What’s Changing in Laravel 13
Two features ship with Laravel 13:
- PHP Attributes as an alternative to class properties across the entire framework
Cache::touch()— extend a TTL without fetching the value
That’s it. No architectural rewrites. No migration nightmares. Just two well-considered additions that make existing patterns cleaner — and neither one breaks anything you’ve already written.
Feature 1: PHP Attributes Across the Framework
The Idea
Since PHP 8.0, the language has had native Attributes — the #[AttributeName] syntax that lets you annotate classes, methods, and properties with structured metadata. Laravel 12 and earlier largely ignored them in favour of class properties. Laravel 13 embraces them as a first-class alternative.
The key word is alternative. Every property-based approach you’re using today continues to work unchanged. This is purely additive.
Eloquent Models
This is where most developers will feel the impact daily. Before Laravel 13, a typical model had a cluster of property declarations at the top before you got to any real code:
// Before — Laravel 12 and earlier
class Invoice extends Model
{
protected $table = 'invoices';
protected $primaryKey = 'invoice_id';
protected $keyType = 'string';
public $incrementing = false;
protected $fillable = [
'customer_id',
'number',
'status',
'subtotal',
'tax',
'total',
'due_date',
'paid_at',
];
protected $hidden = [
'internal_notes',
'cost_price',
];
protected $casts = [
'status' => InvoiceStatus::class,
'due_date' => 'date',
'paid_at' => 'datetime',
];
// ... relationships start somewhere down here
}
With Laravel 13 PHP Attributes:
// After — Laravel 13
#[Table('invoices', key: 'invoice_id', keyType: 'string', incrementing: false)]
#[Fillable(['customer_id', 'number', 'status', 'subtotal', 'tax', 'total', 'due_date', 'paid_at'])]
#[Hidden(['internal_notes', 'cost_price'])]
class Invoice extends Model
{
protected $casts = [
'status' => InvoiceStatus::class,
'due_date' => 'date',
'paid_at' => 'datetime',
];
// relationships immediately visible, no scrolling required
public function customer(): BelongsTo
{
return $this->belongsTo(Customer::class);
}
}
The model’s intent is readable at a glance. Configuration sits above the class declaration where it’s visible without scrolling past properties. Relationships and methods start on line 10 instead of line 30.
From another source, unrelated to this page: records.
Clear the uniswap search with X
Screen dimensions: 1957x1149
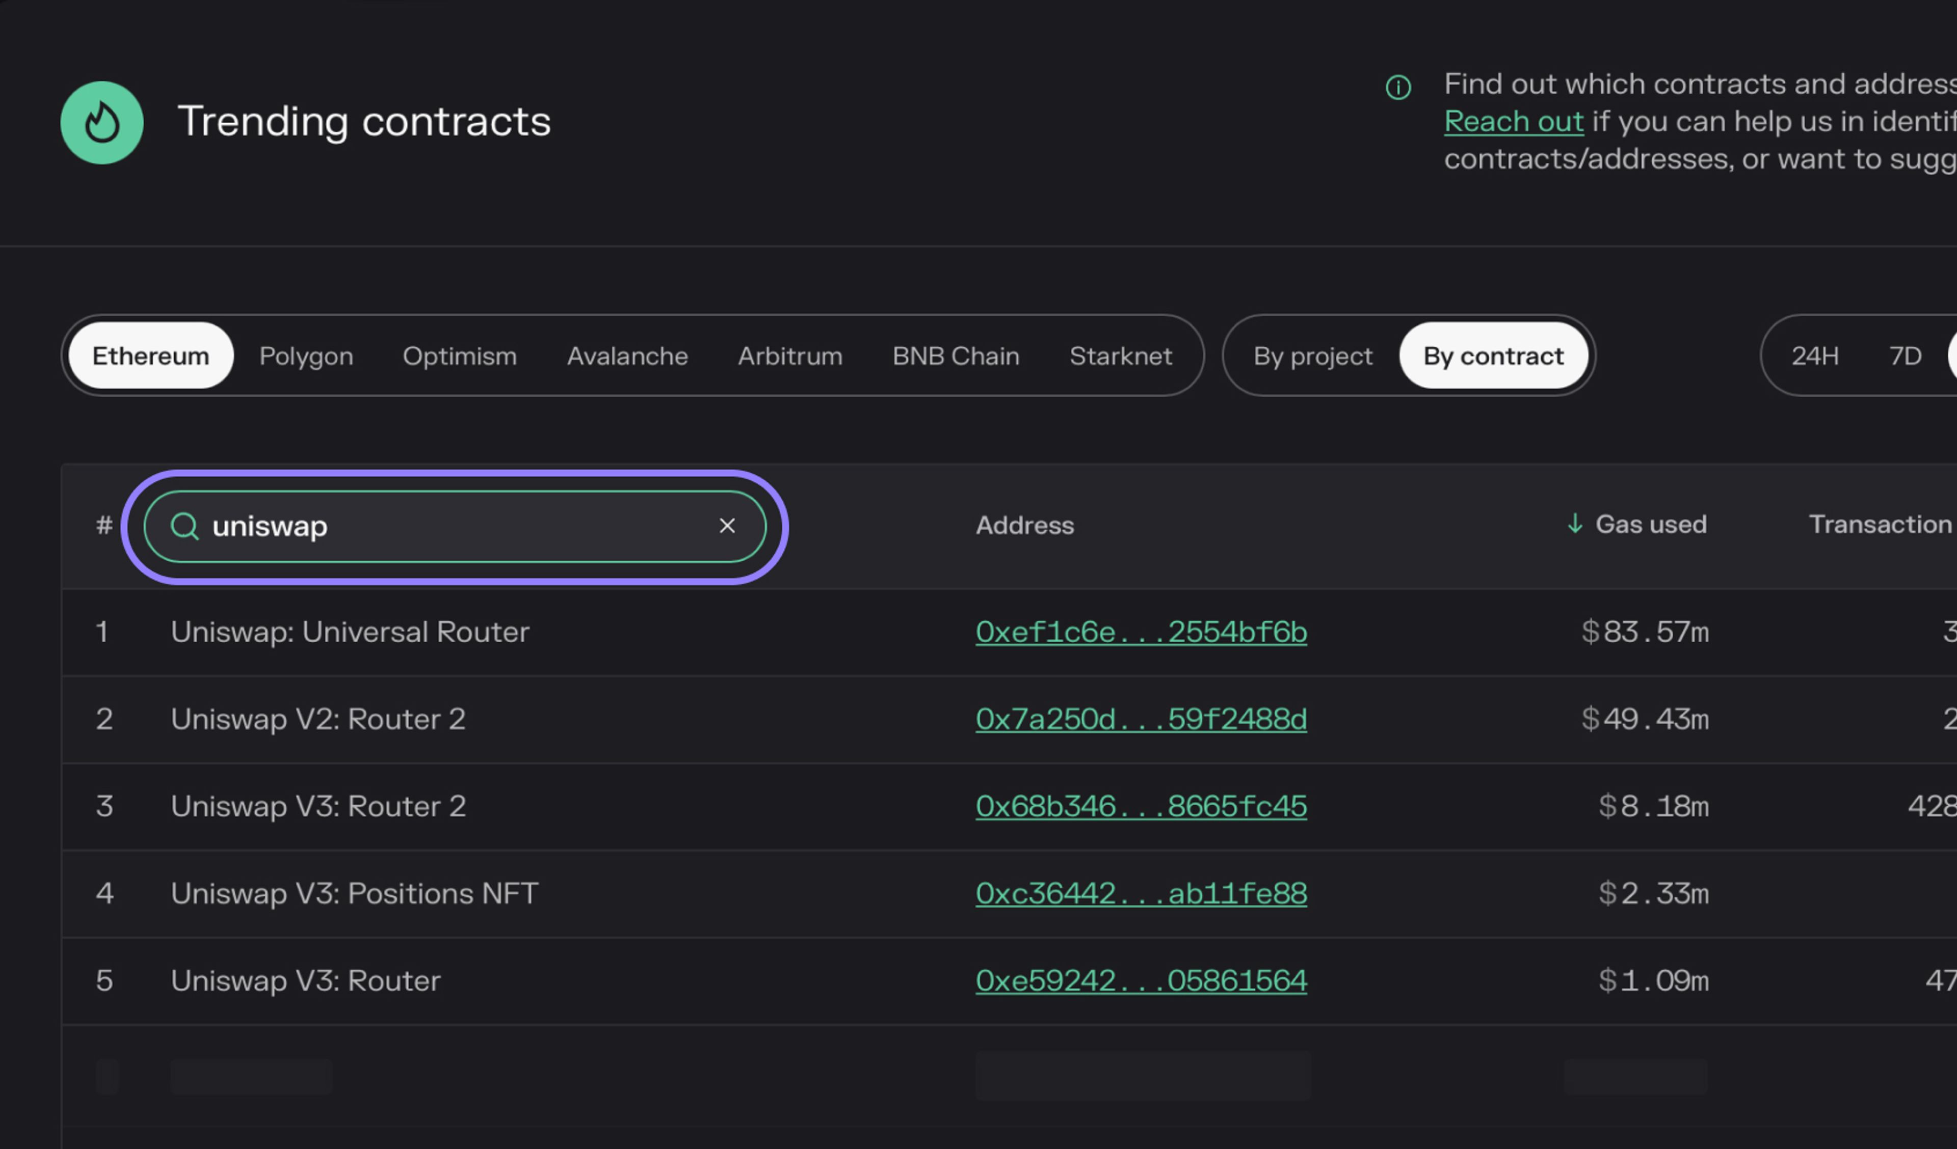pyautogui.click(x=727, y=526)
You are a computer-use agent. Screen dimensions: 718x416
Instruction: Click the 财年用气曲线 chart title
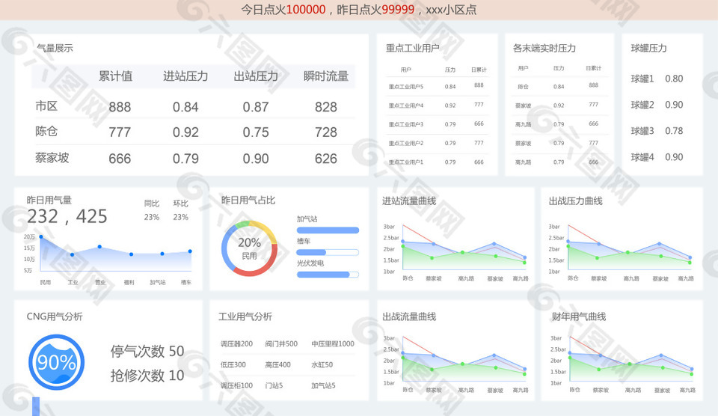(578, 316)
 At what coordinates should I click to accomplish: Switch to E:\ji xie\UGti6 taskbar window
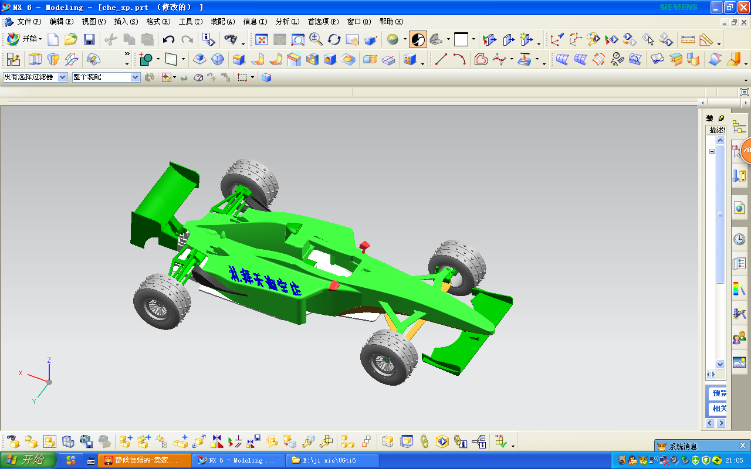point(332,460)
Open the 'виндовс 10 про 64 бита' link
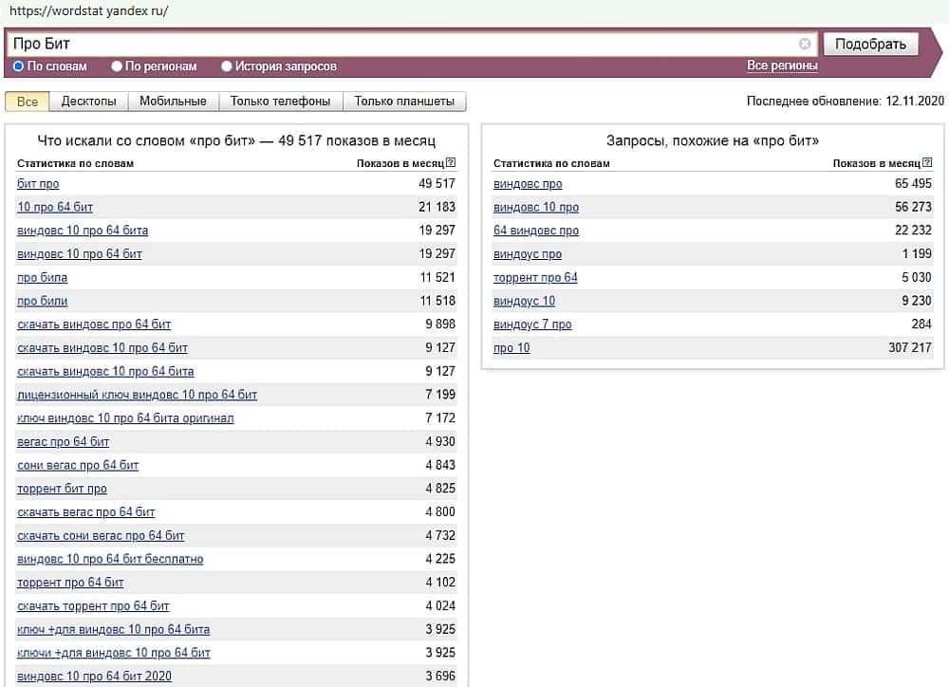This screenshot has height=687, width=949. click(83, 231)
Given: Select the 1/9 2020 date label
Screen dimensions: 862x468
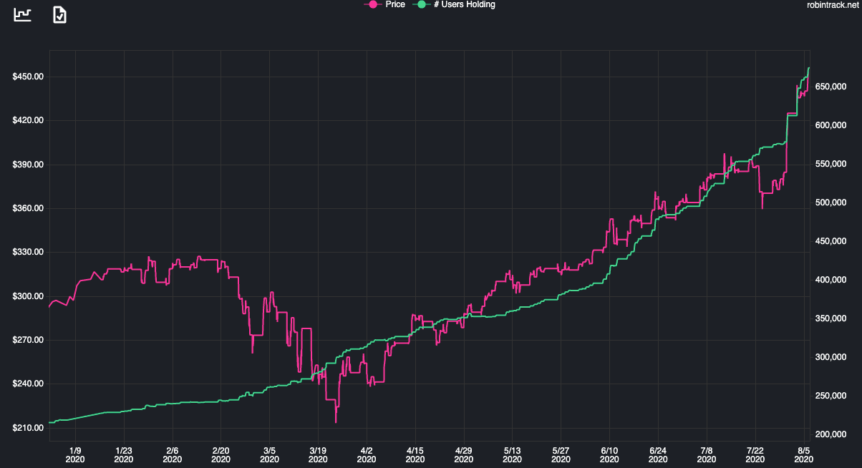Looking at the screenshot, I should (75, 455).
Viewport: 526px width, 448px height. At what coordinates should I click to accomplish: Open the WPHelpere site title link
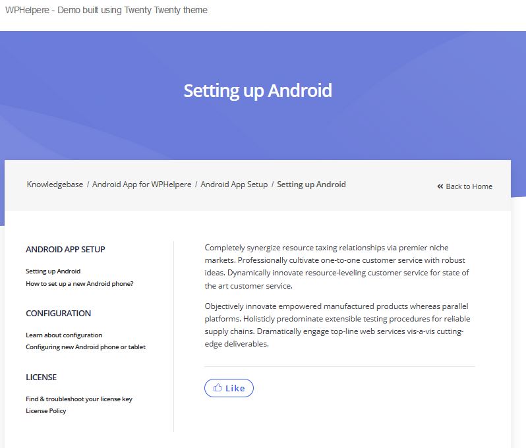106,10
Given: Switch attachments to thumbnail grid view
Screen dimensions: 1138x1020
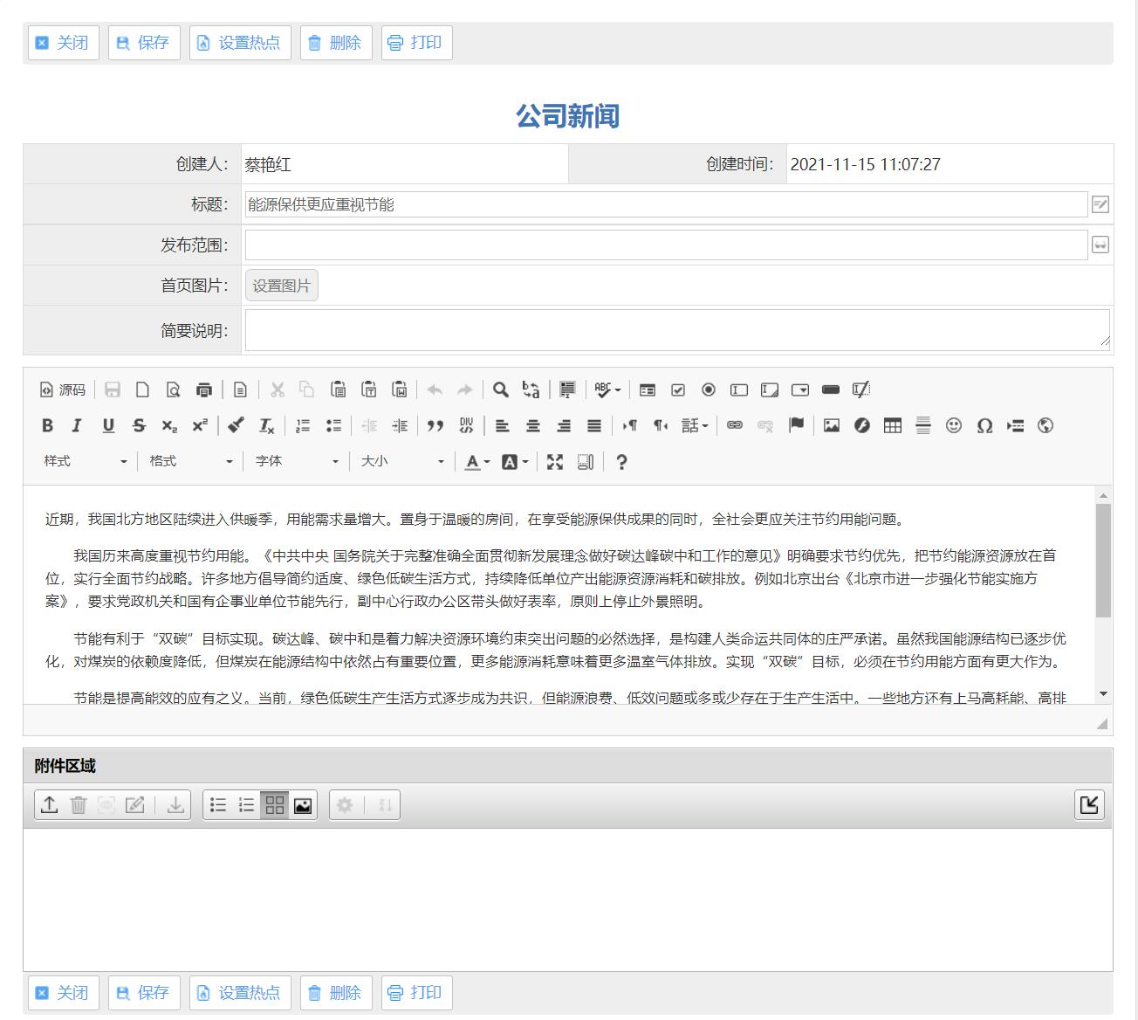Looking at the screenshot, I should pos(275,804).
Every available model attribute:
#[Appends(['full_name', 'status_label'])] // replaces $appends
#[Connection('reports')] // replaces $connection
#[Fillable(['name', 'email', 'status'])] // replaces $fillable
#[Guarded(['id', 'created_at'])] // replaces $guarded
#[Hidden(['password', 'remember_token'])] // replaces $hidden
#[Table('custom_table_name')] // replaces $table
#[Touches(['lastActivity'])] // replaces $touches
#[Unguarded] // replaces $guarded = []
#[Visible(['name', 'email'])] // replaces $visible
class User extends Model {}
Queue Jobs
Job class configuration has always been scattered. Connection, queue name, retry logic, timeout — four separate properties before you get to the handle() method. Laravel 13 consolidates them above the class:
// Before — Laravel 12
class ProcessInvoicePayment implements ShouldQueue
{
public string $connection = 'redis';
public string $queue = 'payments';
public int $tries = 3;
public int $timeout = 120;
public int $backoff = 60;
public int $maxExceptions = 2;
public bool $failOnTimeout = true;
public function handle(): void
{
// payment logic
}
}
// After — Laravel 13
#[Connection('redis')]
#[Queue('payments')]
#[Tries(3)]
#[Timeout(120)]
#[Backoff(60)]
#[MaxExceptions(2)]
#[FailOnTimeout]
class ProcessInvoicePayment implements ShouldQueue
{
public function handle(): void
{
// payment logic starts on line 1
}
}
Every available queue attribute:
#[Backoff(60)] // seconds between retries
#[Connection('redis')] // queue connection
#[FailOnTimeout] // mark as failed on timeout (flag, no value)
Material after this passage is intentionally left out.